_RECORDS PROVIDED_

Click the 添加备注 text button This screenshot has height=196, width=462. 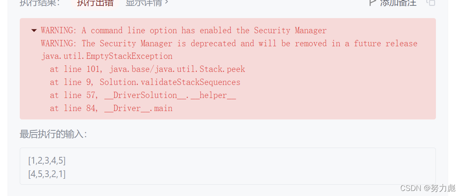tap(398, 3)
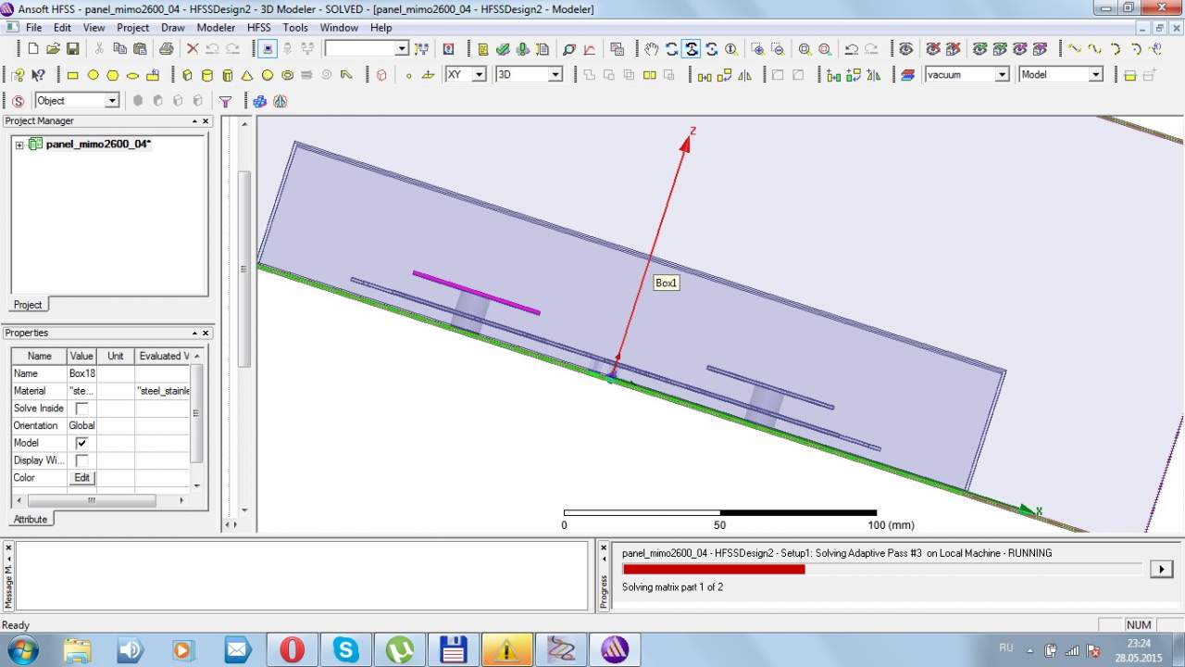The width and height of the screenshot is (1185, 667).
Task: Open the HFSS menu
Action: 258,28

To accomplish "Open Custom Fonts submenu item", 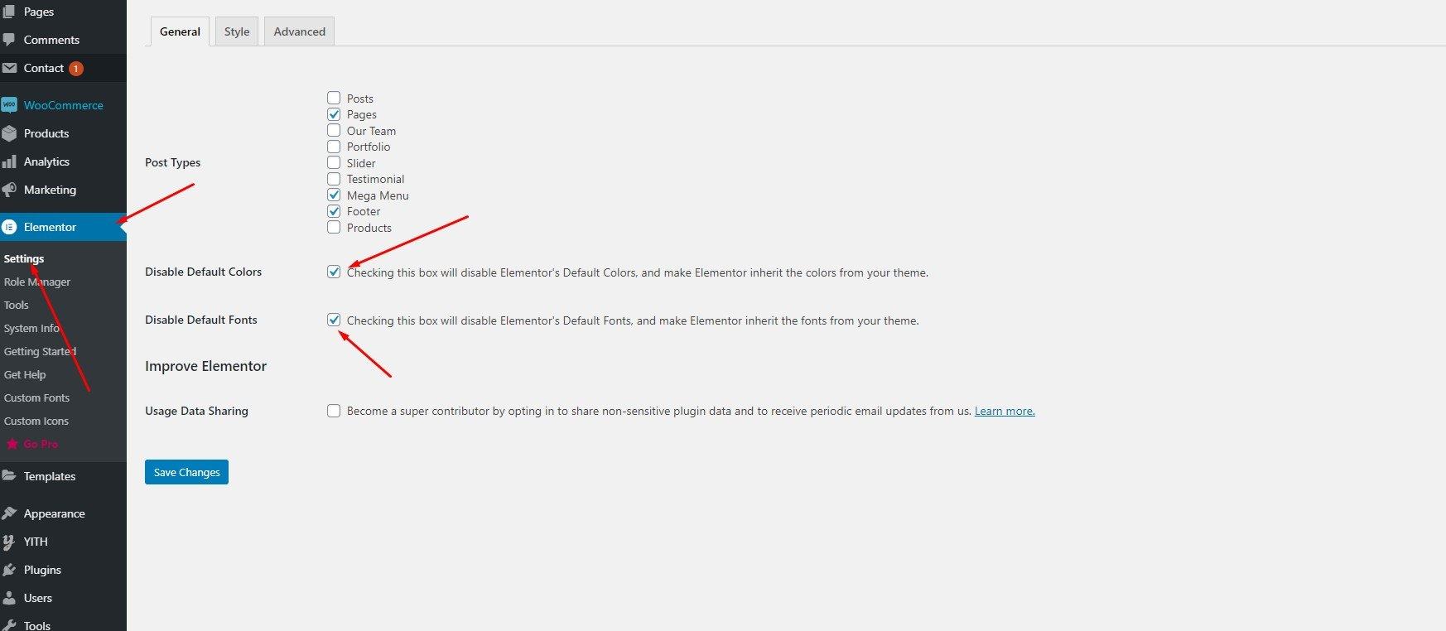I will (36, 397).
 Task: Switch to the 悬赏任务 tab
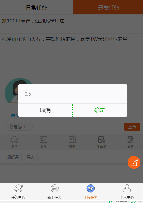coord(108,7)
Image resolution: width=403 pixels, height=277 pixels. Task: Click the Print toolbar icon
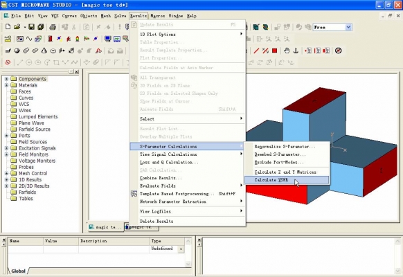[x=53, y=27]
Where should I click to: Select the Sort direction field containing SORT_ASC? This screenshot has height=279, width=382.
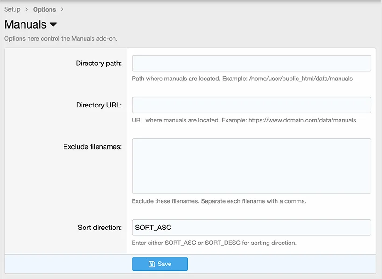point(251,228)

_WORK INSTRUCTIONS_
Transcribe exactly the span of lines from the line holding "Image resolution: width=403" through the last line above, both included. Pictures stay out.

_WORKED SOLUTION_
Image resolution: width=403 pixels, height=277 pixels. Task: Click the Print toolbar icon
[x=53, y=27]
Where should I click to: Select the Sort direction field containing SORT_ASC? This screenshot has height=279, width=382.
point(251,228)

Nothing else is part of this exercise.